We additionally explored RNA sequencing datasets to identify differential expression profiles associated with α-synuclein protein levels using the STRING molecular interaction database [81]. Salient examples of high-scoring DEGs related to α-synuclein aggregation, phosphorylation, and degradation include SNCAIP and USP9X in 2D LRRK2 cultures [108–110], LYN in 3D LRRK2 cultures [111], KLK6 in 3D GBA cultures [112], and GRK5 and PLK1 in 2D GBA cultures [113, 114]. Unique to 3D systems, a second category related to diacylglycerol and phosphatidic acid metabolism emerges through the differential expression of PLCB2 and DGKG [115–119] (in GBA) and PLD1 [120] (in LRRK2), suggesting that LRRK2 and GBA disease models in 3D culture systems may share dysfunctional cell signaling through lipid messengers involved with α-synuclein regulation. Interestingly, PLD1 is a regulator of autophagic processes and α-synuclein accumulation through other means [121]. Additionally, the five DEGs associated with dopamine biology (LRRK2, MAOB, TH, PITX3, DRD1) that are shared across genotype and culture condition have been previously implicated in DA neuron dysfunction in PD [97, 122–124]. In contrast to other in vitro studies that report MAOB mRNA upregulation [97, 125], we present evidence of downregulation in 2D and 3D PD cultures (Supplemental file S13), mirroring observations made in PD patient brains [126, 127]. One possible explanation to these discrepancies between the in vitro models is the use of different dopaminergic differentiation protocols or cell selection methods.
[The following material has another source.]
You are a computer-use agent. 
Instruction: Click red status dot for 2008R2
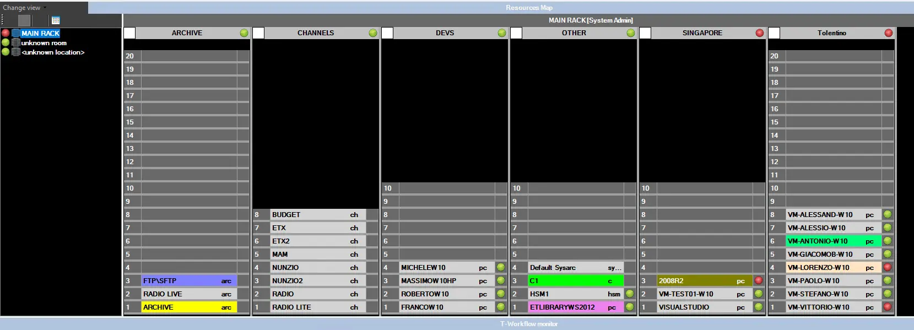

However, since α-synuclein binding to MAOB can enhance enzymatic activity [128], we speculate that downregulated gene expression is a compensatory mechanism to re-establish physiological MAOB activity in the context of elevated α-synuclein protein levels in our PD cultures.
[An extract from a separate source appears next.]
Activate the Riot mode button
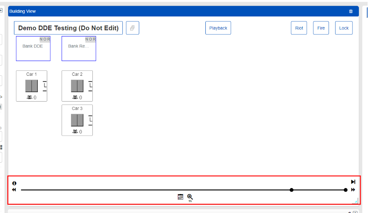Viewport: 368px width, 213px height. (x=299, y=28)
Last, we utilized the differential gene expression profiles to nominate candidate disease genes (CDGs) and novel molecular interactions specific to PD biology. First, PD genotype comparisons analyses confirmed the predicted molecular interactions (PMIs) between genes previously implicated in pathology, such as MAPT (tau) [129] in LRRK2 cultures. Some of the observed PMIs that are connected to MAPT relate to other features of Parkinson’s, such as hallucinations (CCK [130] and its receptor CCKBR [131]), biomarkers of LRRK2 cases (ENPEP [132]), and mitochondrial processes (PDK4 [133]). Other genes of interest associated with the LRRK2 genotype are indirectly implicated in PD-related processes, such as protein degradation and autophagy (PSMD4 [134–136]). In the GBA genotype, synaptic remodeling (HES1 [137, 138]), apoptosis (TCF12 [139]), DA neuron cell stress (ID3 [140]), heparin/heparin sulfate metabolism (EXTL1 [141, 142]), and hippo signaling-mediated apoptosis and autophagy (YAP1, TEAD1, TEAD2, TEAD3, and LATS2 [143, 144]) were found in the link prediction network. In addition, a number of transcription factor genes (Fig. 7) with function in DA neurodevelopment were identified and their dysregulation is thought to predispose the neurons to environmental stressors [145, 146]. The specific function of these predicted genes in LRRK2- and GBA-related Parkinson’s pathobiology may be further explored in future experiments.
In conclusion, we bioengineered a hiPSC-DA neuron-based human 3D brain tissue model that recapitulates α-synuclein accumulation, gene expression signatures, and metabolic profiles reminiscent of PD pathology. These results highlight the power of the 3D brain-like tissue model to identify mechanisms and biomarkers in Parkinson’s disease. Future experimentation with the 3D hiPSC-DA neuronal model could include other brain-relevant cell types (e.g., microglia, astrocytes) differentiated from hiPSCs to parse cell–cell interactions in development and disease. Additionally, the development of a physiologically mature and functional tissue model for the study of age-related neurogenerative phenotypes may be achieved by culturing for years, which has previously been demonstrated utilizing this culture platform with other brain cell types [38, 45, 94]. In conclusion, our 3D platform presents as a novel tool to study the complex multifactorial interaction between genetics, environmental stress, cell type crosstalk, and the aging process in neurodegenerative disease states.
Supplementary Information
Below is the link to the electronic supplementary material.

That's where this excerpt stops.